An Iranian scientist, who returned home last week charging he had been held by US agents for more than a year, has said that they had pressed him to agree to be exchanged in a "spy" swap for three US hikers in custody in Tehran.
In a lengthy interview aired by state television late on Saturday, Shahram Amiri claimed that the US agents had acknowledged that the three Americans, detained on the Iran-Iraq border in July 2009, were indeed "spies".
Challenged by the interviewer about the agents' description of the trio, who have consistently maintained that they were on a hiking holiday, Amiri insisted: "That is the term they used."
Washington has repeatedly called on Tehran to release Shane Bauer, 27, Sarah Shourd, 31, and Josh Fattal, 27, insisting that they were holidaymakers who had innocently strayed across an unmarked border.
US media have questioned whether the three were even in Iranian territory at the time of their arrest.
Iranian officials have raised the possibility of trying the trio for espionage, but no official charges have been announced, and the affair has become an added irritant to already tense US-Iranian relations.
Amiri returned to Tehran on Thursday just over a year after he mysteriously disappeared from the Saudi city of Medina while on a pilgrimage.
He had resurfaced at the Iranian interests section in the Pakistani embassy in Washington maintaining that he had been kidnapped by US agents and held against his will.
Amiri said in the interview that the "spy swap" offer emerged after US agents holding him discovered he had been in touch with Iranian agents while in the United States.
"They (US agents) wanted me to say that 'I was an Iranian intelligence agent infiltrating the CIA'", Amiri said.

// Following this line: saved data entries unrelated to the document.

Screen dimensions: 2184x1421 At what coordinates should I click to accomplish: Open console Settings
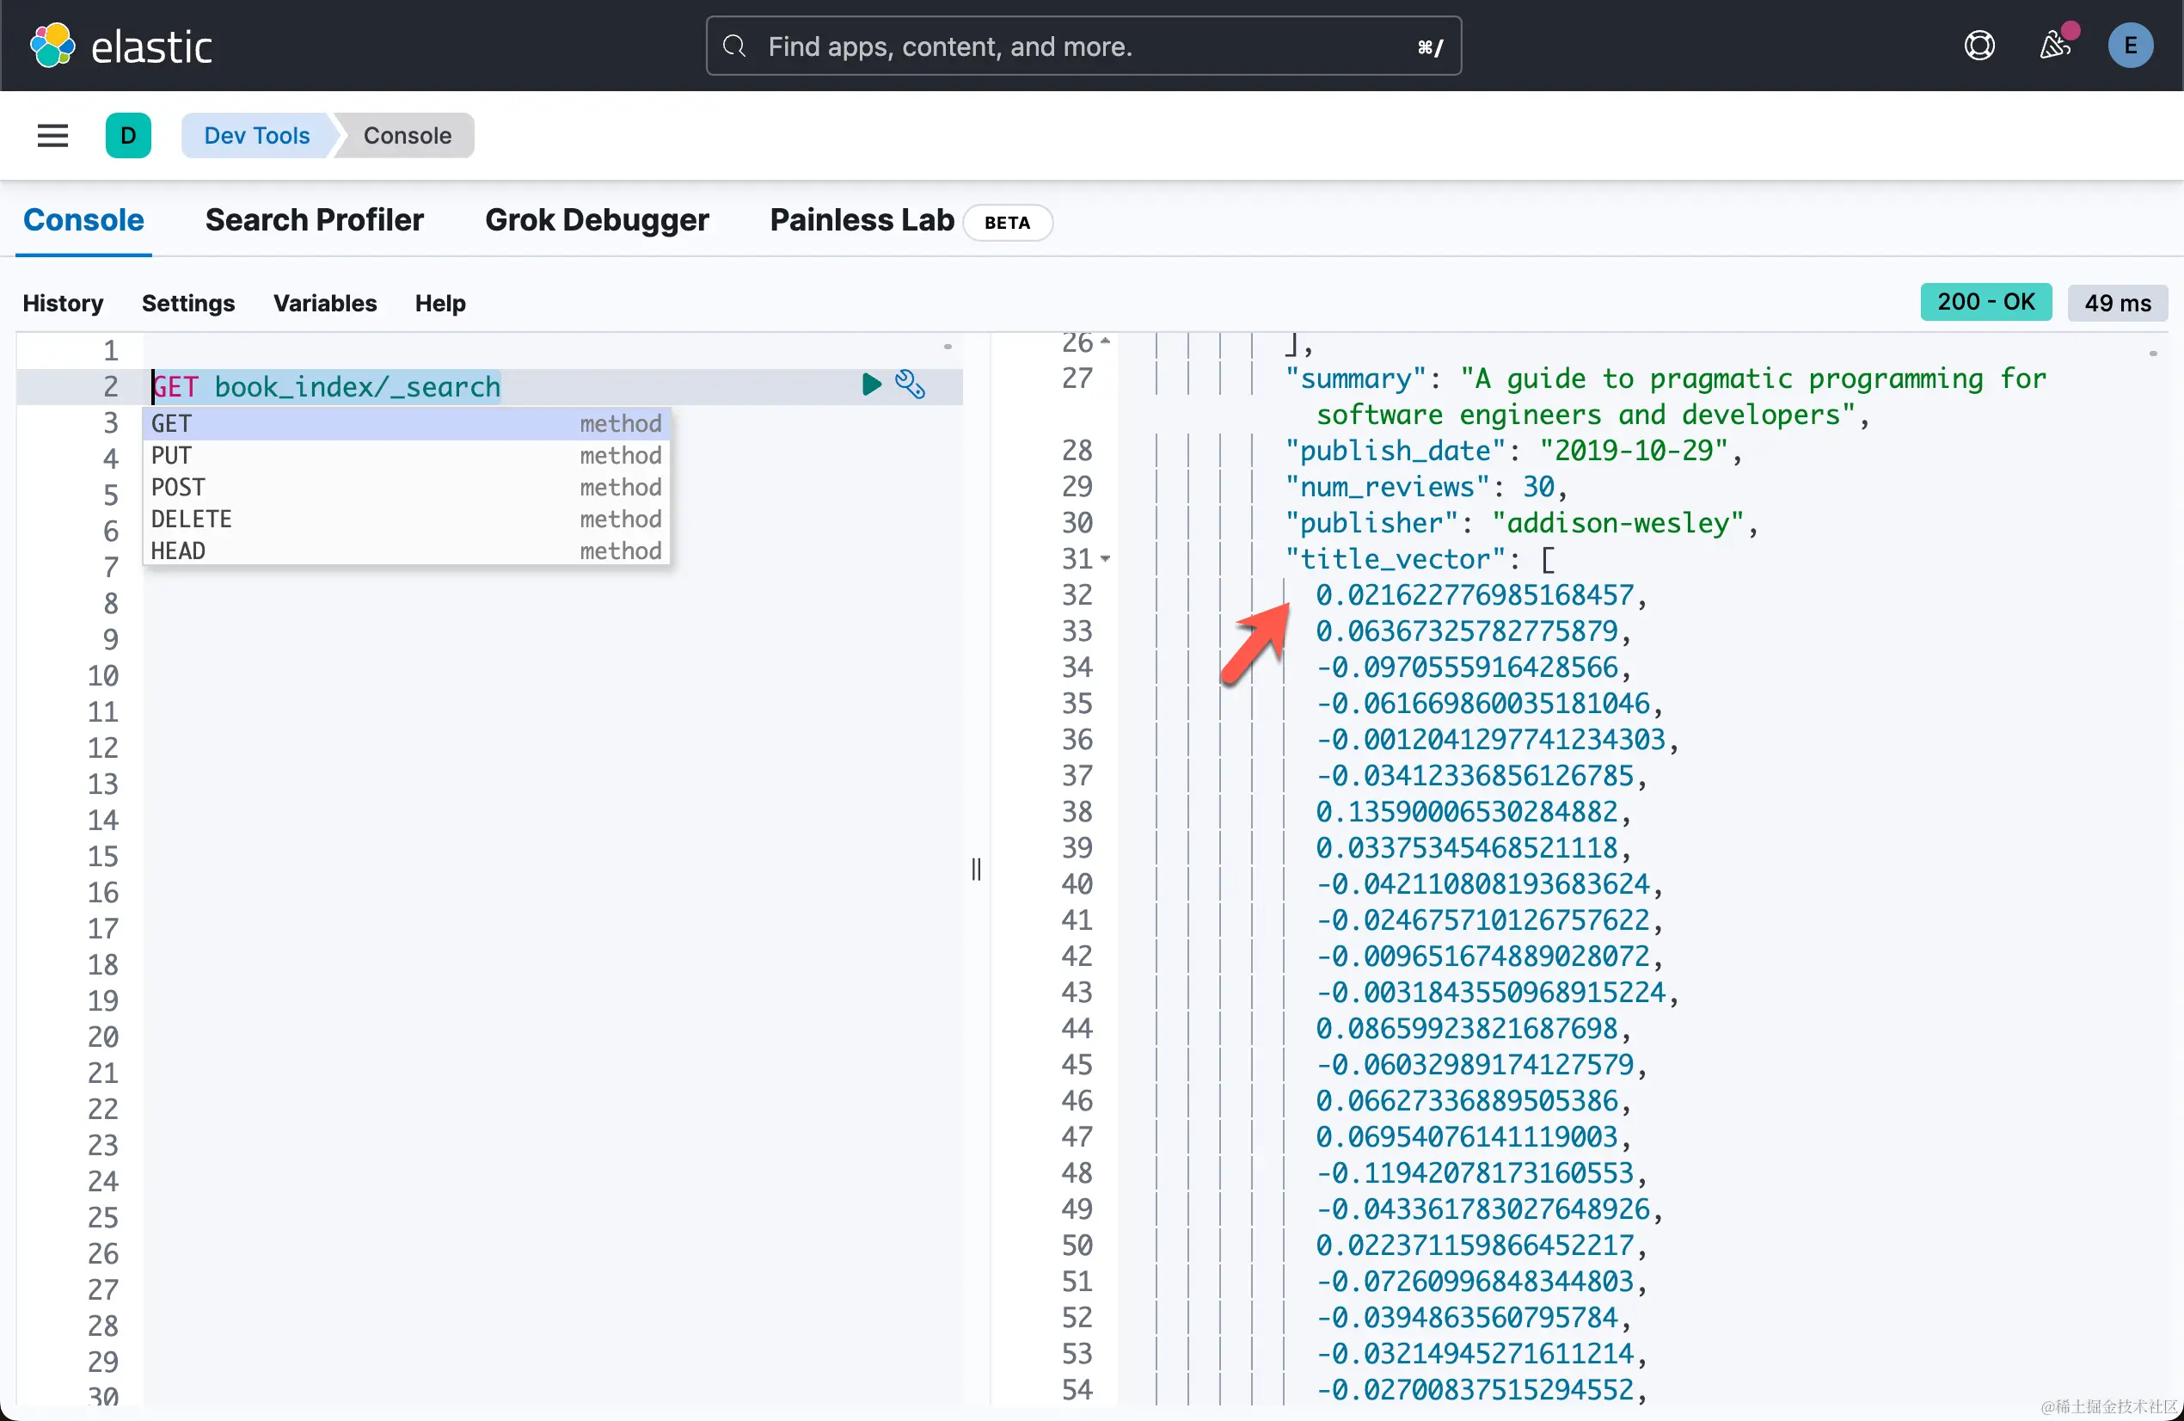187,303
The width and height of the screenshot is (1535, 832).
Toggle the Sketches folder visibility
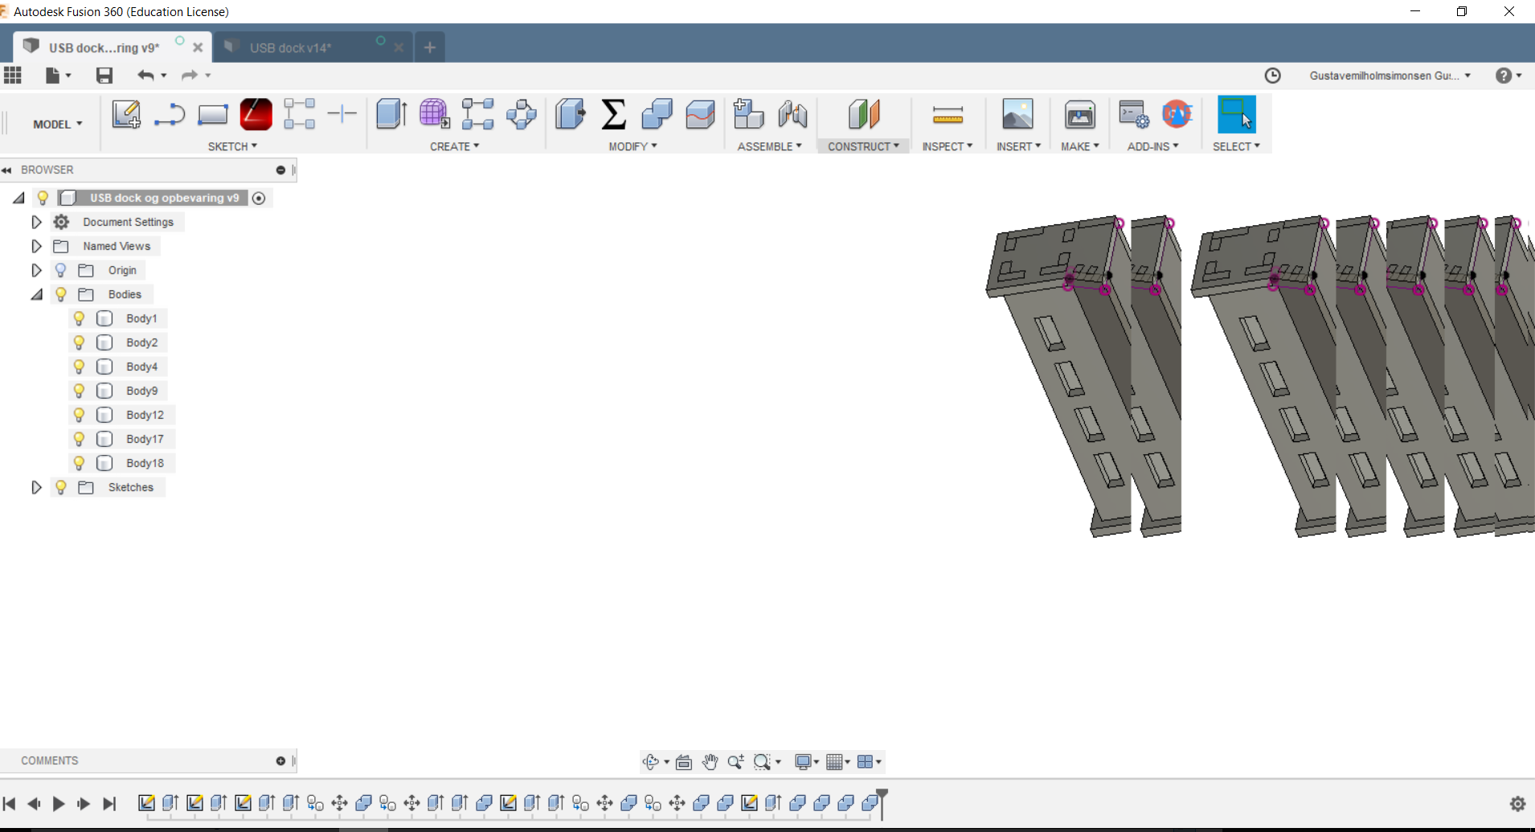(x=61, y=487)
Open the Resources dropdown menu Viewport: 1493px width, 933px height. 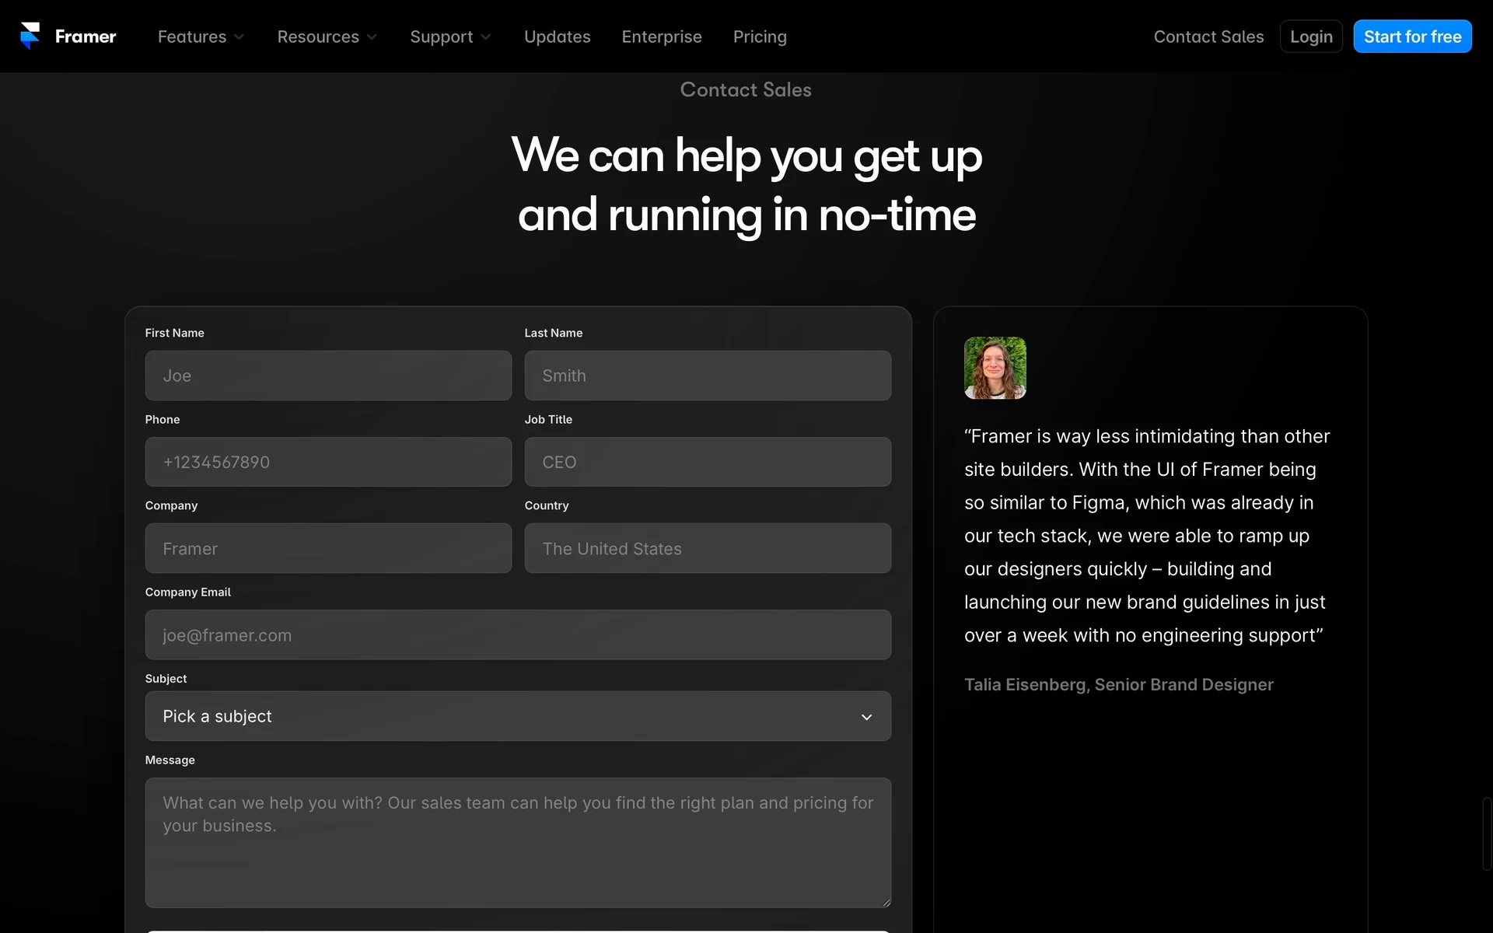[327, 37]
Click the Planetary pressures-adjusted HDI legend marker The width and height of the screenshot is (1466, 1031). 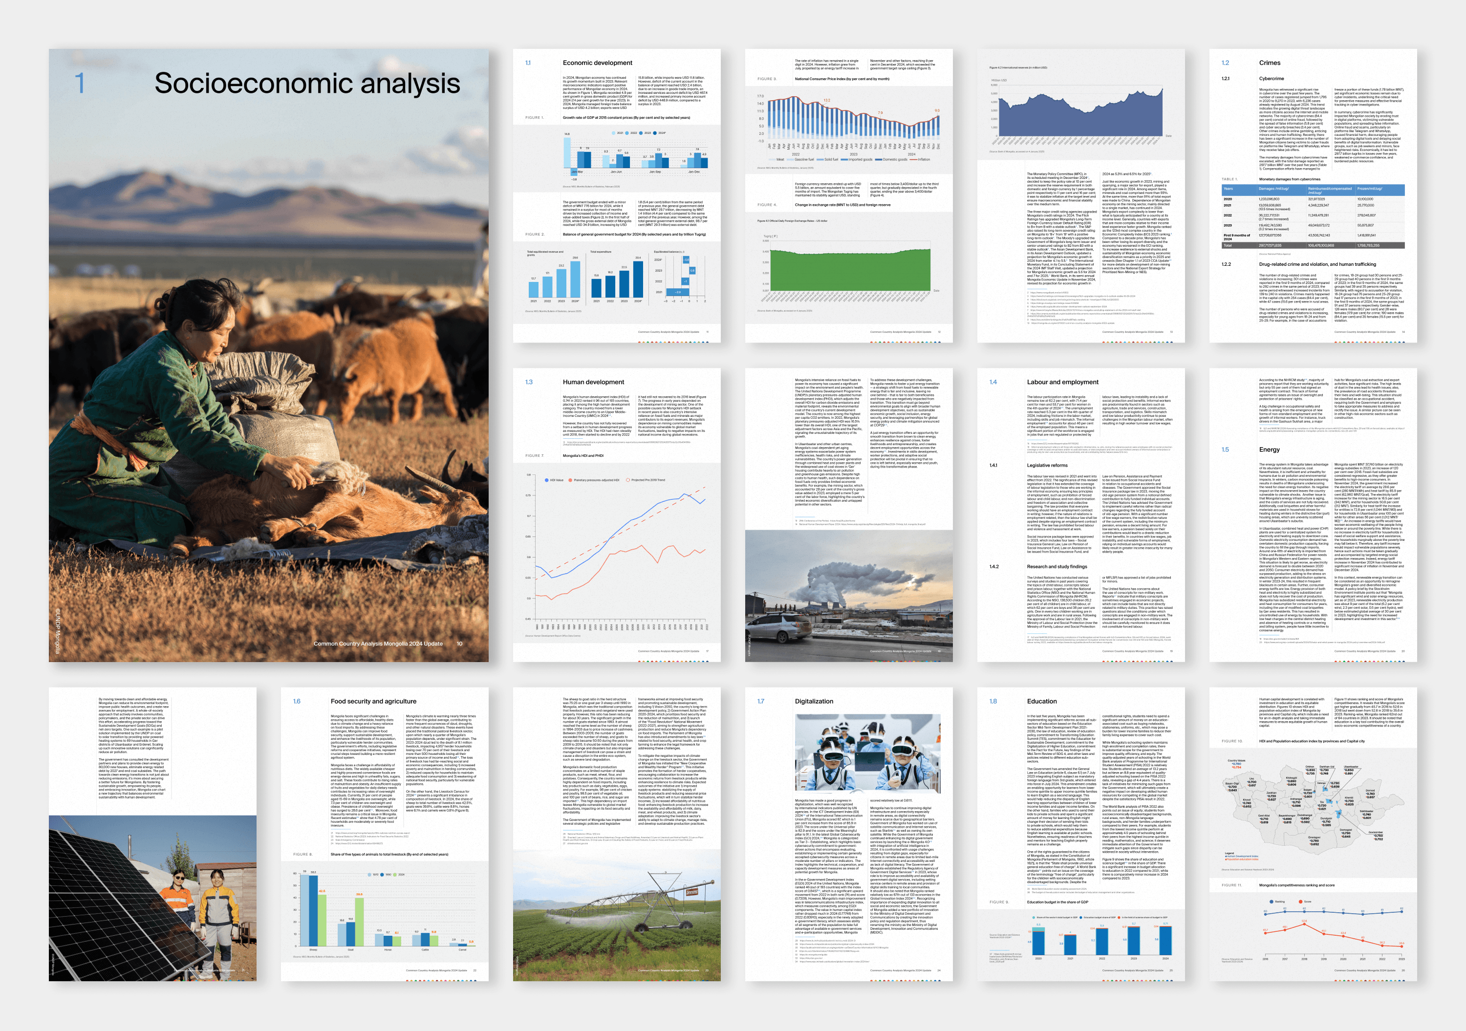pyautogui.click(x=570, y=480)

"If I said this, they said I could be part of a spy exchange programme, whereby I could be handed over to Iran in return for the three American spies arrested near the Iraqi border."
In previous interviews Amiri has said he was kidnapped at gunpoint by two Farsi speaking agents of the US Central Intelligence Agency in Medina.
US officials have repeatedly denied that Amiri was abducted, insisting he was in the United States of his own free will while acknowledging that Washington "had been in contact with him" during his stay.
In his latest interview, Amiri said the US agents had "reached wrong conclusions" about his research work which was in the area of health physics in Tehran's Malek Ashtar University of Technology.
"They wanted to see if the university was conducting nuclear research. They kept asking irrelevant questions and wanted to link Iran's peaceful nuclear work to that of weaponisation," Amiri said.
He said after his "negative" answers, the US agents put him through a lie detector test.
"A lie detection machine was attached to me when they thought I was dodging their questions," he said.
"In the end they realised that it was worthless intelligence-wise and that their scheme to abduct me had been defeated."
He said that he was shown documents "explaining the process of making nuclear weapons which they wanted me to say I had brought to America."
Amiri said the US agents were angry when they discovered he had established contacts with Iranian agents "by using codes."
"These are issues which I can't talk about as they could hurt national interests," he said without elaborating on how Iranian agents contacted him inside the United States.
Amiri said that he was "handed over" to the Iranian interests section in Washington by US agents.
"They reached a conclusion that they wanted to close the case and wanted to send me back to Iran," he said.
"I did not go to the interests section on my own... it is better to say I did not enter the interests section but was handed over. They ordered a taxi for me and in reality escorted this taxi. They were in a surveillance mode until the end."
Amiri also rejected reports in the US media that he had been paid five million dollars to defect.